# Textures



## BlondeAverageReader (Jul 7, 2018)




----------



## TuesdayEve (Jul 7, 2018)

The holes on the tree bark are large, don’t think I’ve 
seen holes that big.
The top black and white of the leaves is cool too.


----------



## BlondeAverageReader (Jul 8, 2018)

TuesdayEve said:


> The holes on the tree bark are large, don’t think I’ve
> seen holes that big.
> The top black and white of the leaves is cool too.



The two holes in the tree stump are made by Stag Beetle larvae chomping their way through the rotting wood, they take 5-6 years before emerging as 2”-3” beetles.
We wanted to get rid of the stump but as l started to hack away at the rotting wood l found it full of holes with orange faces looking at me.

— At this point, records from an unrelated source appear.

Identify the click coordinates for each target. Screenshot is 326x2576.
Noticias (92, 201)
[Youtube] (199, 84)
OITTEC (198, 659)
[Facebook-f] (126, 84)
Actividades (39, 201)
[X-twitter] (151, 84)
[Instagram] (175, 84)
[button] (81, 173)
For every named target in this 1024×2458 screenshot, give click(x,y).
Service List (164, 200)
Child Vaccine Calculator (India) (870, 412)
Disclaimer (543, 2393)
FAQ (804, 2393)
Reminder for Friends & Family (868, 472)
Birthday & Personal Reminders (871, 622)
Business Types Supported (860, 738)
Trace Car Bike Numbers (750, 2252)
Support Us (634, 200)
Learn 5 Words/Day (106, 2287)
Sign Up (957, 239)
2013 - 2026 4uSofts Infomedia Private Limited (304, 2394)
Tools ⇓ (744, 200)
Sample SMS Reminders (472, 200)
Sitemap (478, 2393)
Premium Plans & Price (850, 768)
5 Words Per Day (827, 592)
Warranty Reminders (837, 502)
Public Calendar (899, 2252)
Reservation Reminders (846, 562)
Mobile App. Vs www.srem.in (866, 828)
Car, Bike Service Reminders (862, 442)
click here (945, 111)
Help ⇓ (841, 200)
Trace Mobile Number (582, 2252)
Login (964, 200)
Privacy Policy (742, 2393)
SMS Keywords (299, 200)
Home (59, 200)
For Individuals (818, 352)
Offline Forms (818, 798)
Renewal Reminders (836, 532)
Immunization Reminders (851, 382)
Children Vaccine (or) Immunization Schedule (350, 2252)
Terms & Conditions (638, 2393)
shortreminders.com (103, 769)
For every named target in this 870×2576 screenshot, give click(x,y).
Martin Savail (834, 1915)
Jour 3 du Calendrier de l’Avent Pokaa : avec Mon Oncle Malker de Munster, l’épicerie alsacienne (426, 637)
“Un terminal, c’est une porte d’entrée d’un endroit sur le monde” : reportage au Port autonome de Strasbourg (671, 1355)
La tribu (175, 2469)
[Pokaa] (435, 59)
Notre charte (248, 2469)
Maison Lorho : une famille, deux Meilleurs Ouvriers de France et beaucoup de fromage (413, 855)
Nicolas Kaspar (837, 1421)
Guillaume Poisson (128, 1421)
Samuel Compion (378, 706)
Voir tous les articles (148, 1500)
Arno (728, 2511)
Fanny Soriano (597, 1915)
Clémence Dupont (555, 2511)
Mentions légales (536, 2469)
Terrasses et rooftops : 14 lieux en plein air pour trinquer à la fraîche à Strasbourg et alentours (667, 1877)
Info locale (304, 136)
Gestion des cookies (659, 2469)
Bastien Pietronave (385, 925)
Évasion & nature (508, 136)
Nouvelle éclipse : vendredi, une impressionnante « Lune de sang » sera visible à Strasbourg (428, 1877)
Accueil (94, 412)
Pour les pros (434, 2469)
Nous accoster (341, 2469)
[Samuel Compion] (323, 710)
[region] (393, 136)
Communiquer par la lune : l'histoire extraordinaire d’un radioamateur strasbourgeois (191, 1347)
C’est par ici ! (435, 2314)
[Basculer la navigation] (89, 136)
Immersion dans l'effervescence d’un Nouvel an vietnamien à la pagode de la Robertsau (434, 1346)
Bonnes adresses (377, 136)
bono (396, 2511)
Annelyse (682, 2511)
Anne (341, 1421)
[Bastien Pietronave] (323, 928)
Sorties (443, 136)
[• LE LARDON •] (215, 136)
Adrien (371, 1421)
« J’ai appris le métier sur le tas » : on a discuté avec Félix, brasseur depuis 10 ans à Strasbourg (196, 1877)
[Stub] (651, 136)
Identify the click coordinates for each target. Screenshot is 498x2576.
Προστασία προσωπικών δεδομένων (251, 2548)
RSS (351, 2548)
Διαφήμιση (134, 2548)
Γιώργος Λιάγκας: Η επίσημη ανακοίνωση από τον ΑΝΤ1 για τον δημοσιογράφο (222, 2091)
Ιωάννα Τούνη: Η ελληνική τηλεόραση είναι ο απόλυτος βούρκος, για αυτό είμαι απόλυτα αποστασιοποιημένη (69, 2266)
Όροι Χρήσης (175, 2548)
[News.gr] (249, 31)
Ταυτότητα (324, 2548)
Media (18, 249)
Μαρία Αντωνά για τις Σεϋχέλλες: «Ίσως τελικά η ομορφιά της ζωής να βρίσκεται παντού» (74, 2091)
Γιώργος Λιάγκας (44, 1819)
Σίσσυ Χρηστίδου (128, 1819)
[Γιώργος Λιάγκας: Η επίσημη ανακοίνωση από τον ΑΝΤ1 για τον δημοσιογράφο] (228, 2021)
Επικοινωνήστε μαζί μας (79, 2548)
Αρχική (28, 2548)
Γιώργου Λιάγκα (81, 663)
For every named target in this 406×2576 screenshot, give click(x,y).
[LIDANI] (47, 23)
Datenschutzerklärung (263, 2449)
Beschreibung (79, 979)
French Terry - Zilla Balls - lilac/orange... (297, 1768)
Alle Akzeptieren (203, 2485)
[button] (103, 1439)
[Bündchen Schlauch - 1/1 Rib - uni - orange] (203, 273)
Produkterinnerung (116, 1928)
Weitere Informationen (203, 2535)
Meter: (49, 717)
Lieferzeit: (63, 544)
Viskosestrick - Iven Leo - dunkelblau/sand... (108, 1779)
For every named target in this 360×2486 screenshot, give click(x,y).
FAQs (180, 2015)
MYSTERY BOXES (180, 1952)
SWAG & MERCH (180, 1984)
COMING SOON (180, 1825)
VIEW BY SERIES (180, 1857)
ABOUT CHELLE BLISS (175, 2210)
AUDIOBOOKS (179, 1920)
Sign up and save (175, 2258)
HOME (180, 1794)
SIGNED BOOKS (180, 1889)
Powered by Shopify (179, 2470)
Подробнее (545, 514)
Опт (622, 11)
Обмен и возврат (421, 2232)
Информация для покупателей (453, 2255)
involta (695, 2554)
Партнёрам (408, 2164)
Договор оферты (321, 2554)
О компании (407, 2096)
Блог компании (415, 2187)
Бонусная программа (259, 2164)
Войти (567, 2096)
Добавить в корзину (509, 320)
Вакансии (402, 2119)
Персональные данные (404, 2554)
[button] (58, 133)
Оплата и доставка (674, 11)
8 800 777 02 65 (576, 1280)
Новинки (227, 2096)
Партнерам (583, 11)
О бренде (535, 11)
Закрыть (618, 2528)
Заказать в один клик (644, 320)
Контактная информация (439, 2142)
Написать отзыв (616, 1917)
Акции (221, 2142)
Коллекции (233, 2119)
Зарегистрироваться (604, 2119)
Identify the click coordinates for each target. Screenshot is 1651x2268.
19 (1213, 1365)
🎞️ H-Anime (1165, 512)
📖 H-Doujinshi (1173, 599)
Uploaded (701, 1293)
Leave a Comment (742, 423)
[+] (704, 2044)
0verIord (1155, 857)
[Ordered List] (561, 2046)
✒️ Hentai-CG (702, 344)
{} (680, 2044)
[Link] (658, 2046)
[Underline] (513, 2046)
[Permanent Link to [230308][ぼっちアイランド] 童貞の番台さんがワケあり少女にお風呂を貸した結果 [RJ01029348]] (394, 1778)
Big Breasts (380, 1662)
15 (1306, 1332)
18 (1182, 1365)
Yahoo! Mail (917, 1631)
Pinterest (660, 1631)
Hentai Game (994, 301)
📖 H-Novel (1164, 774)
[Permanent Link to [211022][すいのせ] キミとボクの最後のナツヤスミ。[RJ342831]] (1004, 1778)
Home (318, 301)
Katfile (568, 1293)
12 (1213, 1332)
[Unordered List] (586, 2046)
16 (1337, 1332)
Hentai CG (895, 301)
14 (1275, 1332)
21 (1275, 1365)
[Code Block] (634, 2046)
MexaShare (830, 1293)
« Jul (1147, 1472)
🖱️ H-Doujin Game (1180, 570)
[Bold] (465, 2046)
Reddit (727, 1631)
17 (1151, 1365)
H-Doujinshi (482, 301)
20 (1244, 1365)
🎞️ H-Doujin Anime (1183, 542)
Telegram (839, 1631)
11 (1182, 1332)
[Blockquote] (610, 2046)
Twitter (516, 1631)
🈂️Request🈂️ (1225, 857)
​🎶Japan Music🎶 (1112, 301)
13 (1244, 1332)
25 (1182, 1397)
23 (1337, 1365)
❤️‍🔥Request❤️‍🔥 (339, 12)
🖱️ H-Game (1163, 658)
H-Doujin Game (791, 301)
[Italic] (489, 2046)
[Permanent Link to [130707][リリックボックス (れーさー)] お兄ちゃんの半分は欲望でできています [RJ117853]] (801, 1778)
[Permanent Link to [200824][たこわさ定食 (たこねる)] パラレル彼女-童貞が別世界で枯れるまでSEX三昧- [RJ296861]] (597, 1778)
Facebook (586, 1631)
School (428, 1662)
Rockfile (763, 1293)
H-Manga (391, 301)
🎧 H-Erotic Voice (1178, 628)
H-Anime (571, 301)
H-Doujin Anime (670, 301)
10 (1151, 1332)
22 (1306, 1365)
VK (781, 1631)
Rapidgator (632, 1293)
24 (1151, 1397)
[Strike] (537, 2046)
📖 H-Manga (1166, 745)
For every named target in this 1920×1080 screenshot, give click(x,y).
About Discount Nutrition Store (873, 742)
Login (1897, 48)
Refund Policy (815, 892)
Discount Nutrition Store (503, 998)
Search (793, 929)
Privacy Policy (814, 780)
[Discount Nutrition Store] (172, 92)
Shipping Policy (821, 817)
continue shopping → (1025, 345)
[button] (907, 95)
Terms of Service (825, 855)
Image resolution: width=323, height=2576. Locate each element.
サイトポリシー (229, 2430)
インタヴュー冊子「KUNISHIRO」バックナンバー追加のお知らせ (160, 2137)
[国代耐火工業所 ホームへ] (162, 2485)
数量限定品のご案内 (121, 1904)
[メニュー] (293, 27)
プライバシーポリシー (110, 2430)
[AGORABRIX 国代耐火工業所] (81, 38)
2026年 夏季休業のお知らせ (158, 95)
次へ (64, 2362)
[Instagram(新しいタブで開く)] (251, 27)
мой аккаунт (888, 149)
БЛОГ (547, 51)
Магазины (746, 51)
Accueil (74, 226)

So now nature will take its course, as these beetles are becoming rare.


----------



## BlondeAverageReader (Jul 8, 2018)

*Total lack of texture*

Spooky shadow of seated lady in old fashioned poke bonnet?
Spotted by justrob on the kitchen blind.


----------



## TuesdayEve (Jul 8, 2018)

I see her, yea, she is kinda creepy.
Thank you for saving the little beetles.


----------



## Harper J. Cole (Jul 8, 2018)

Interesting - I see a cat, pointing to the right but craning her neck to look upwards. :cat:


----------



## TuesdayEve (Jul 8, 2018)

Oh yea I see it too... almost sphinx looking.


----------



## BlondeAverageReader (Jul 8, 2018)

Yes, l can see the cat too. It was the shadow on the kitchen blind from a slug eating pitcher plant, now that is creepy!


----------



## JustRob (Jul 8, 2018)

BlondeAverageReader said:


> Spooky shadow of seated lady in old fashioned poke bonnet?
> Spotted by justrob on the kitchen blind.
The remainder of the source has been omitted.